WORK TO COMPLETE —
Find the line containing "Contul meu (38, 2114)" in the entries; transcribe it and all remaining lines through the end, exactly as they appear, but not the pictures.

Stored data
=== Begin Enclosure ===
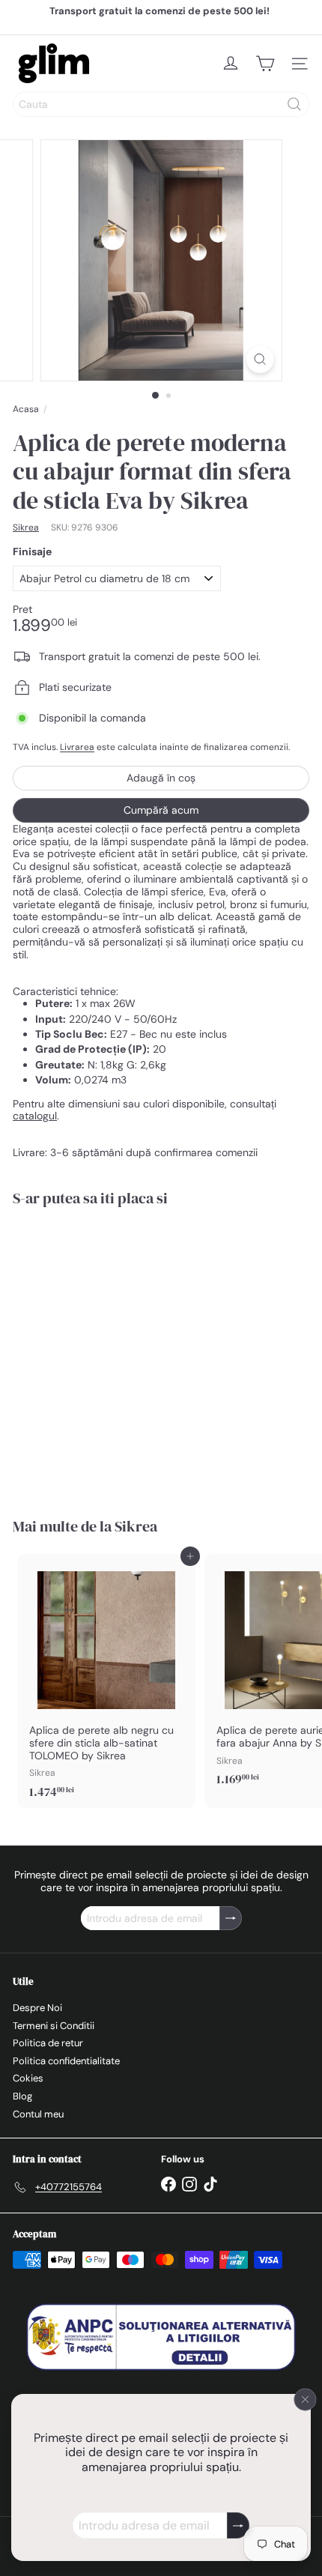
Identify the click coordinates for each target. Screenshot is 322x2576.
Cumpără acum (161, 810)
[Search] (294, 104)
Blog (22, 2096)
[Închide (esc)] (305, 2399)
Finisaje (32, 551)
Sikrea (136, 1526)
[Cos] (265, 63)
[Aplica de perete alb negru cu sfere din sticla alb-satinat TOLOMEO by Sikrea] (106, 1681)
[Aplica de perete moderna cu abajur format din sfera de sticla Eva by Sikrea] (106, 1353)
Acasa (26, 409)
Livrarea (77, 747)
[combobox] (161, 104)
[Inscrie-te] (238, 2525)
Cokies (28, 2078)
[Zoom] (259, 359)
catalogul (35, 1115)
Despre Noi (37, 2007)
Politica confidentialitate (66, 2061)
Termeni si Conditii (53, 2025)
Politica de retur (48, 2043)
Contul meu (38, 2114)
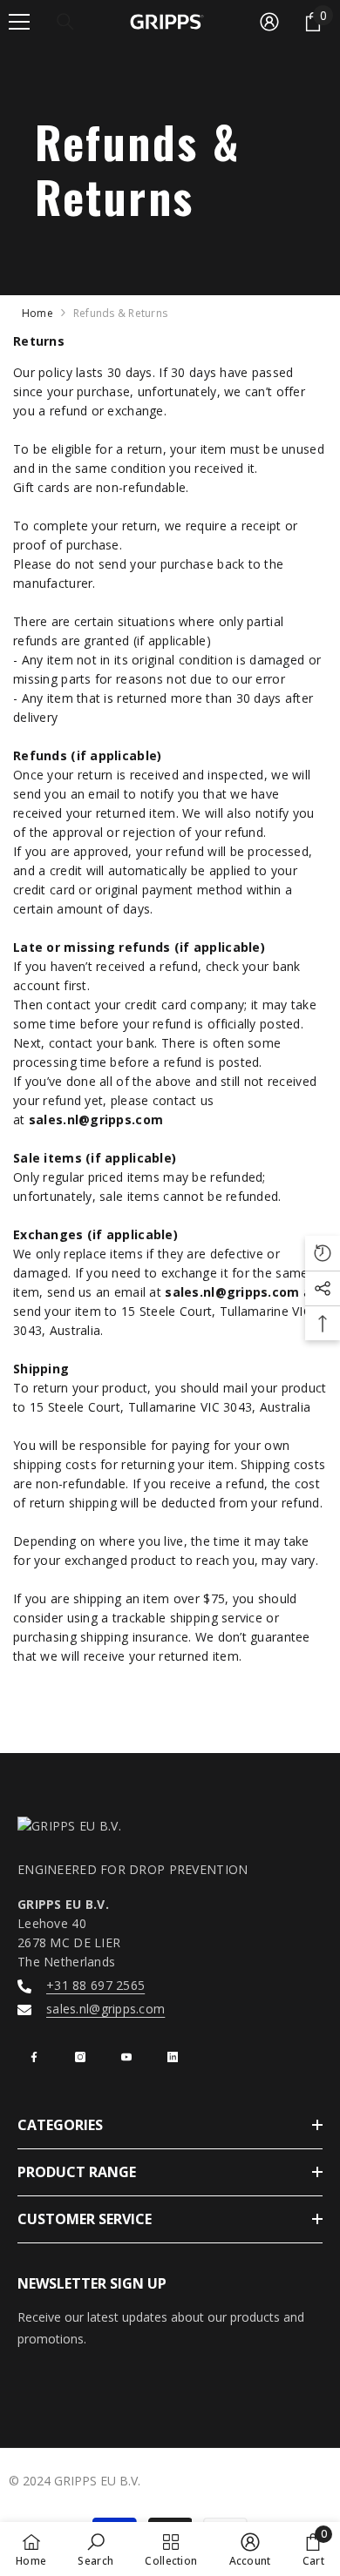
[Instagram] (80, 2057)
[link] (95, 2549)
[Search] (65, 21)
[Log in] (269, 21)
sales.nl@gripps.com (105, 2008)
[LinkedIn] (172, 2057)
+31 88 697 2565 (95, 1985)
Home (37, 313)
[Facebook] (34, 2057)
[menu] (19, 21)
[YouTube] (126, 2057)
=== End Enclosure ===
RESULT OF THIS TASK —
Contul meu (38, 2114)
[Instagram] (80, 2057)
[link] (95, 2549)
[Search] (65, 21)
[Log in] (269, 21)
sales.nl@gripps.com (105, 2008)
[LinkedIn] (172, 2057)
+31 88 697 2565 (95, 1985)
Home (37, 313)
[Facebook] (34, 2057)
[menu] (19, 21)
[YouTube] (126, 2057)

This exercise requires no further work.